Task directions
Extract every line of the data that contains the word "zoom".

------------

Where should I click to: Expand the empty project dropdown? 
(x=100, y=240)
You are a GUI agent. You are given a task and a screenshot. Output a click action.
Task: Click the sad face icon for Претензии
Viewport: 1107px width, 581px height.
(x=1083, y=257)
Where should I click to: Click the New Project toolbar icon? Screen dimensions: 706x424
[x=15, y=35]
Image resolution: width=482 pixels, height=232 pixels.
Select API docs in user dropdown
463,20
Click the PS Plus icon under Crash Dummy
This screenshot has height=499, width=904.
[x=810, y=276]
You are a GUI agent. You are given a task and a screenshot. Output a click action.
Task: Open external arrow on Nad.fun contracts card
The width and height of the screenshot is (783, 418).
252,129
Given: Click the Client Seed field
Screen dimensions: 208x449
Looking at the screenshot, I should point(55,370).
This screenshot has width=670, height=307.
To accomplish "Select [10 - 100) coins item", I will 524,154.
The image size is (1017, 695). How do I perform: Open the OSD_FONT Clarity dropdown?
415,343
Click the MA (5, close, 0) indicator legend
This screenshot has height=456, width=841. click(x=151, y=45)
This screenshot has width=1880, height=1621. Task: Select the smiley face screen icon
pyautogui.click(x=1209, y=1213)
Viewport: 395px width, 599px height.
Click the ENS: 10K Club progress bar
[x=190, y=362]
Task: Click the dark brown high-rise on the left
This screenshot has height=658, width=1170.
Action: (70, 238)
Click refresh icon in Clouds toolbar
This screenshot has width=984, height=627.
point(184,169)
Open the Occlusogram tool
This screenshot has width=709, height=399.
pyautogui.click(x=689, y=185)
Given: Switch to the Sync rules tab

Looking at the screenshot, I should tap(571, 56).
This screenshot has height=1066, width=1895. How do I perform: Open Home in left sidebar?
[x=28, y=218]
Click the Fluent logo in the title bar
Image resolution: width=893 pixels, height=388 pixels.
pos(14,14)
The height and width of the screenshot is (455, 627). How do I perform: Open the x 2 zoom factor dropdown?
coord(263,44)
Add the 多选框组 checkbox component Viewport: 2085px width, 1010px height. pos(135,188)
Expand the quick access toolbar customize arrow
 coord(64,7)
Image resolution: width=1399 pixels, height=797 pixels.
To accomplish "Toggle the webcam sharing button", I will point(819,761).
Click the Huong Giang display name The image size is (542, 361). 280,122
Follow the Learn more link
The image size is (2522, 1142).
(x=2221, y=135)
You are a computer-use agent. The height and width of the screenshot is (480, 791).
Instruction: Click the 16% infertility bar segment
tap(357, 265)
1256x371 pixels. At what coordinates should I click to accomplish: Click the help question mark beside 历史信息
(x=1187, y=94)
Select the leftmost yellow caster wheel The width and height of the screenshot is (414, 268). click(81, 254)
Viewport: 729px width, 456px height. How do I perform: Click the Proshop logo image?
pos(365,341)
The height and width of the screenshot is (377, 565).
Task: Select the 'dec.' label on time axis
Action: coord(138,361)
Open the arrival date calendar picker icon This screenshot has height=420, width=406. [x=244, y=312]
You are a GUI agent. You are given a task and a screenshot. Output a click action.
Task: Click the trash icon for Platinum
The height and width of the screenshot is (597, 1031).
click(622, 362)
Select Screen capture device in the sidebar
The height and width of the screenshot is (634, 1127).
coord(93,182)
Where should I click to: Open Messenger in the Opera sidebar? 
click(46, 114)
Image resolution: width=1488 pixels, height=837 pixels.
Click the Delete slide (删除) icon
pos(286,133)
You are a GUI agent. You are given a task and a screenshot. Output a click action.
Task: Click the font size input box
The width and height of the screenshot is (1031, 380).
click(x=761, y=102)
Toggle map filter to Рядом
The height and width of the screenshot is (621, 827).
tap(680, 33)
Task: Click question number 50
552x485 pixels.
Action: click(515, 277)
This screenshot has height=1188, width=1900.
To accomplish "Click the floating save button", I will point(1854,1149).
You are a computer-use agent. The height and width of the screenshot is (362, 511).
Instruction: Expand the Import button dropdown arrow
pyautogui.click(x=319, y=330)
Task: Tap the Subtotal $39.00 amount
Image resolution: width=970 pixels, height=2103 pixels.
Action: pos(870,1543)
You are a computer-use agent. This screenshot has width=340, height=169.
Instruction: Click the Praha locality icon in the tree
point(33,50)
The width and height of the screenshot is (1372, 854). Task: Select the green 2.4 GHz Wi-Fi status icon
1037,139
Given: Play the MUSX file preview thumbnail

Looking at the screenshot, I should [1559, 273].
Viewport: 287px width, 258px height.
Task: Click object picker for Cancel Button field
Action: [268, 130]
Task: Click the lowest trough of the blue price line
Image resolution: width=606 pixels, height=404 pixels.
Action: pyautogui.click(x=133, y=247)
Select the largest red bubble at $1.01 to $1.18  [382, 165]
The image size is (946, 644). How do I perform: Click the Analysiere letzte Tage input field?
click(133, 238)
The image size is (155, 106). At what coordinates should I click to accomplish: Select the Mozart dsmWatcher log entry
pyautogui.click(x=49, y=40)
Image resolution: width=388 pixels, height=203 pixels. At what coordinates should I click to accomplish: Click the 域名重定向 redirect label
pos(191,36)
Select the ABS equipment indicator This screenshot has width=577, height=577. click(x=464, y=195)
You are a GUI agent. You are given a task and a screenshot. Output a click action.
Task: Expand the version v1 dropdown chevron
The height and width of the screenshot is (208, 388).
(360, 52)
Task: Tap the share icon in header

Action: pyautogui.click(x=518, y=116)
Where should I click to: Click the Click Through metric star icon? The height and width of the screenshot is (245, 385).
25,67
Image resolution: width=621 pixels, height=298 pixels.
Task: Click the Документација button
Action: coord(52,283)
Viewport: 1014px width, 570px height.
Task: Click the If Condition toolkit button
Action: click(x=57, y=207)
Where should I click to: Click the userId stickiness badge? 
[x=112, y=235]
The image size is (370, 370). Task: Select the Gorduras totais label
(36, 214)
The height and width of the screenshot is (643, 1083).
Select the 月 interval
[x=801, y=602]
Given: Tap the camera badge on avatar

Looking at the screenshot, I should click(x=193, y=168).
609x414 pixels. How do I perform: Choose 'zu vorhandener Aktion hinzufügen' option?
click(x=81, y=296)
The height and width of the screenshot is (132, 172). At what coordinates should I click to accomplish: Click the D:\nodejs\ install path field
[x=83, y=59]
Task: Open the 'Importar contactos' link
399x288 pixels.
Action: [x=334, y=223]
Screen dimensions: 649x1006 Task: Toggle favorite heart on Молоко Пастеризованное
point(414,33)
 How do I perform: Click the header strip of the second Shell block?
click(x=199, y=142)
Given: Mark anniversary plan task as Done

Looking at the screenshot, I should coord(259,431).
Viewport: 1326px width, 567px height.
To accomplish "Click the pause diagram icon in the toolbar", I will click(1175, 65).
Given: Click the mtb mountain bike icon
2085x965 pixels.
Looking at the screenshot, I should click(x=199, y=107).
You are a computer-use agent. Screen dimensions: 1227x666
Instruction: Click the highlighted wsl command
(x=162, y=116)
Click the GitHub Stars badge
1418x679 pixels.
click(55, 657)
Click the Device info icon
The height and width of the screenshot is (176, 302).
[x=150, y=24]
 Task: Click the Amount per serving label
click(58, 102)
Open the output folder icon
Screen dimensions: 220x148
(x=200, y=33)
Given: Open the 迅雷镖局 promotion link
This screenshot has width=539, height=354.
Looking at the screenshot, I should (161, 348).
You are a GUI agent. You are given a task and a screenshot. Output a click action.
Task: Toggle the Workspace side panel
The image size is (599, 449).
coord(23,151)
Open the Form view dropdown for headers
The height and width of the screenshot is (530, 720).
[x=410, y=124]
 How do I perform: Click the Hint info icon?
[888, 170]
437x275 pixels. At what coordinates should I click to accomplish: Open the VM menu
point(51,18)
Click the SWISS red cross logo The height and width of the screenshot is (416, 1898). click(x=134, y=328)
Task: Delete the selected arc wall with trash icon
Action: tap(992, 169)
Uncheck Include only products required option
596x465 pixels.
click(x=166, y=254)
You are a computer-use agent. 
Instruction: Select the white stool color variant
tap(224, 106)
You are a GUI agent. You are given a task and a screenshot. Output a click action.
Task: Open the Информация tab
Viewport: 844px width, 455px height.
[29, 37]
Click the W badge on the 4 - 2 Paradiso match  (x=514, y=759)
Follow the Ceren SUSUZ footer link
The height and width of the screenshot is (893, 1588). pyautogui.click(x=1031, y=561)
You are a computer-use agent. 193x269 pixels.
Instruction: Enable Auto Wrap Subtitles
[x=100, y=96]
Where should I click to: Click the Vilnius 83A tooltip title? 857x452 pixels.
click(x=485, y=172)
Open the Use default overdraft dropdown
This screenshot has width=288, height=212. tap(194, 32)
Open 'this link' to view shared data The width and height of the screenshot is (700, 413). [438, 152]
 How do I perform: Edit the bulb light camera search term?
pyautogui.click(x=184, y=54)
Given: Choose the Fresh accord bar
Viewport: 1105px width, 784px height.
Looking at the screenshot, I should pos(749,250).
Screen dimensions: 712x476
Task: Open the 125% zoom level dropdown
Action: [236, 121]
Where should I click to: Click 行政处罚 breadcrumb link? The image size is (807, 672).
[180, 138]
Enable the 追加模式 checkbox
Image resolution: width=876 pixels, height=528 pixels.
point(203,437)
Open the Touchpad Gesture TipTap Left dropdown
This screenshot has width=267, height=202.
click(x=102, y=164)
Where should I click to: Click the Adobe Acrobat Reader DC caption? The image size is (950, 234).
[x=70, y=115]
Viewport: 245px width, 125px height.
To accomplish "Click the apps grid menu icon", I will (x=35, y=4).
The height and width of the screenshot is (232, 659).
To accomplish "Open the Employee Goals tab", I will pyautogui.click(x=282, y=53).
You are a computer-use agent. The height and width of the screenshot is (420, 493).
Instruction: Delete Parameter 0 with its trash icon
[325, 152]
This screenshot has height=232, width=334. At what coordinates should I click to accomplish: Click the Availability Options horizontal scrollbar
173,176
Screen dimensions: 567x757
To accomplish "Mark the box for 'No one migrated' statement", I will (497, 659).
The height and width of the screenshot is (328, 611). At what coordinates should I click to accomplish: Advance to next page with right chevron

------------

Exercise response
The height and width of the screenshot is (455, 627). How do I perform: Open the x 2 zoom factor dropdown?
Task: Open the 125% zoom level dropdown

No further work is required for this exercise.